Whenever a line below includes the word "sidebar", copy that line.
=== GIVEN RECORDS ===
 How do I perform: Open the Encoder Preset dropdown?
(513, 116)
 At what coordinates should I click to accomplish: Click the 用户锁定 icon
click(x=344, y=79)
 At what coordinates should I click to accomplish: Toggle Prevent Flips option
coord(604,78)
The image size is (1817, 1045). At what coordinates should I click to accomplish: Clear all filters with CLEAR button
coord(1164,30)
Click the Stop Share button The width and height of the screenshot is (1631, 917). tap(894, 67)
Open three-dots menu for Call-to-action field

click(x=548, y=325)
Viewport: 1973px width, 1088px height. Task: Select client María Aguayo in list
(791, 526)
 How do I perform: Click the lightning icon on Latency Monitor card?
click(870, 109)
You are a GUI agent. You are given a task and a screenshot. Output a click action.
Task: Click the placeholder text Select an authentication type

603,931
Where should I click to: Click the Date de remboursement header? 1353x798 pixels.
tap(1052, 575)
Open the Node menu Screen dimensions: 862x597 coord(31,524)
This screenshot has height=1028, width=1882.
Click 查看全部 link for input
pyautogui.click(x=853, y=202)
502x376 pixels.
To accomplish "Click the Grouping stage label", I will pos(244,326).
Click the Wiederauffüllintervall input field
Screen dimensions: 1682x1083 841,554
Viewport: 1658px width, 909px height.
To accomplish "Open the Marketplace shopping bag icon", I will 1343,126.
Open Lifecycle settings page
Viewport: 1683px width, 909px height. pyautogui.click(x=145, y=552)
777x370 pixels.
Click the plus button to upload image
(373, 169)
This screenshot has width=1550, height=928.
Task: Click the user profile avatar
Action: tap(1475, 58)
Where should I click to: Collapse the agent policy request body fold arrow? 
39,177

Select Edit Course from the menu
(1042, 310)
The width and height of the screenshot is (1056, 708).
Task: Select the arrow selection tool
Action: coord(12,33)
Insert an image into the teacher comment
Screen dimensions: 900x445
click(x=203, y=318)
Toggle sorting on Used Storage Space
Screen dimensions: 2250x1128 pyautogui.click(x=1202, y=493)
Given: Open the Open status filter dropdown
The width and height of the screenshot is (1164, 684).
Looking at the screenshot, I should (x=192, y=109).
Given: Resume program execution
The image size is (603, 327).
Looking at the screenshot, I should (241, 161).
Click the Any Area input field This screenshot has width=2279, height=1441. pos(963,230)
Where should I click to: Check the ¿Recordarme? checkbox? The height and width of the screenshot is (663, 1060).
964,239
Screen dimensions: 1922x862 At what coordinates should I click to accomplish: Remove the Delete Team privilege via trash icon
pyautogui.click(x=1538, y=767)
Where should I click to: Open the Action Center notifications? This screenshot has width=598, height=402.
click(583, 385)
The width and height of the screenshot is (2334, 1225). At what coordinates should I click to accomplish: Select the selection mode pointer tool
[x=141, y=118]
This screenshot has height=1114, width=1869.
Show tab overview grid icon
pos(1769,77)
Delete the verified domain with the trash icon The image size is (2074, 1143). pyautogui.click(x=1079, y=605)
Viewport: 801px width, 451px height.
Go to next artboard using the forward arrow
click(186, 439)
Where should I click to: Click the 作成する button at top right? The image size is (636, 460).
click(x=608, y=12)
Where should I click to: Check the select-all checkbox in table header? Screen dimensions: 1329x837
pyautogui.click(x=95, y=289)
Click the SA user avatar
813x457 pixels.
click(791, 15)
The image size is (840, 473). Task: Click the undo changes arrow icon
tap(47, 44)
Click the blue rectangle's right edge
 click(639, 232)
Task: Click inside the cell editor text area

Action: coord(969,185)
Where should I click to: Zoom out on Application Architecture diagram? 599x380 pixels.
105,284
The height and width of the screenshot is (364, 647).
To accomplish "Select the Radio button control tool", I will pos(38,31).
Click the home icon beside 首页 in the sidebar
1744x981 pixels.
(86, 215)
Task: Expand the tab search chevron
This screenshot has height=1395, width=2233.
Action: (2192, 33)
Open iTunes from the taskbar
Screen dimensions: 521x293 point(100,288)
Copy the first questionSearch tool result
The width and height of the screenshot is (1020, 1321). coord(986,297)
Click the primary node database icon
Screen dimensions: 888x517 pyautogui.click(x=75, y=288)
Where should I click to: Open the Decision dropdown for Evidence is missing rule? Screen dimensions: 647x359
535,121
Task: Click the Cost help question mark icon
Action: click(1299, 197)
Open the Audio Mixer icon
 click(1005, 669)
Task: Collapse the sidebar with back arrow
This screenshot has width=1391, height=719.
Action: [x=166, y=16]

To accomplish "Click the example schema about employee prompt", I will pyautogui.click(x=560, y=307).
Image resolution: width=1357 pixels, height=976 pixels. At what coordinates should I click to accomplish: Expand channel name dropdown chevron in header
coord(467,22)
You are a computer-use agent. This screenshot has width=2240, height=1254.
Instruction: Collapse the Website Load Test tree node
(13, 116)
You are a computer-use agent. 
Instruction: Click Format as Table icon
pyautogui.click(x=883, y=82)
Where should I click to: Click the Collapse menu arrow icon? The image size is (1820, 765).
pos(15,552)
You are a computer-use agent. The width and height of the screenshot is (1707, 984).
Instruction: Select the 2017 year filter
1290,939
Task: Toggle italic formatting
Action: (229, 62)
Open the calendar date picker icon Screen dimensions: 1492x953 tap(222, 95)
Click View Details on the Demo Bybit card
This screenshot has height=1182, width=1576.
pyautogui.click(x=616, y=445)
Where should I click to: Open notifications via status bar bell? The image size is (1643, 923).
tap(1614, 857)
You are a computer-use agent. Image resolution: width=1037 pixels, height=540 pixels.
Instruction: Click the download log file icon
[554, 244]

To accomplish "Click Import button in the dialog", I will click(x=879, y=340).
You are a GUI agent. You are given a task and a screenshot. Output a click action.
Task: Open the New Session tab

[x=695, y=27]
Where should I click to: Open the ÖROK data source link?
===
◆ **WRITTEN SOLUTION**:
Click the home icon beside 首页 in the sidebar
Task: Collapse the sidebar with back arrow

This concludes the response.